• **PROVIDED MATERIAL**:
╔══

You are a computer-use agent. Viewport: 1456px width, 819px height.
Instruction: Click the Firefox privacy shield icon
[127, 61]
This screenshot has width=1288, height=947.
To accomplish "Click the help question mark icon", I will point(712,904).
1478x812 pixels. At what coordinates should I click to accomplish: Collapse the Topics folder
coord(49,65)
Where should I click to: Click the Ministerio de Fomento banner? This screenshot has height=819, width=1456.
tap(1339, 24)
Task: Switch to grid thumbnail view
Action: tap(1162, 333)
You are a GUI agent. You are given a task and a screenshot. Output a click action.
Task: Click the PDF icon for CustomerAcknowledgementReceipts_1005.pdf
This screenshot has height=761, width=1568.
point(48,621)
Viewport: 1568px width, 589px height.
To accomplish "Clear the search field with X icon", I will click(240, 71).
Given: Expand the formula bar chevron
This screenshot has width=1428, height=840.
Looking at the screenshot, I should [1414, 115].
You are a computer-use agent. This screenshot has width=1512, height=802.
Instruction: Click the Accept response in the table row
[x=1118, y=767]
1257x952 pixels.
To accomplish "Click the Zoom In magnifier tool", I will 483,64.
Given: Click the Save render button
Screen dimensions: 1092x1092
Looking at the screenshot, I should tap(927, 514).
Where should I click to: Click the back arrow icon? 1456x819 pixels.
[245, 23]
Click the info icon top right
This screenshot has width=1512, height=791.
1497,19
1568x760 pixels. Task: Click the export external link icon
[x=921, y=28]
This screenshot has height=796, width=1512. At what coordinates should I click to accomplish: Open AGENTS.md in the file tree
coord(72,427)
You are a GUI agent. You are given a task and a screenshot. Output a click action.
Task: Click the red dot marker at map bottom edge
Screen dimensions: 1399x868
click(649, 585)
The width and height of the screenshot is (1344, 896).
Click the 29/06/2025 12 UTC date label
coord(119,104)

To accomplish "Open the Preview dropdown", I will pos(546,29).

╚══

• **WHAT THIS TASK INVOLVES**: Using the material above, work out how many lines contain the string "computer". Give the number only.

• **FINAL ANSWER**: 2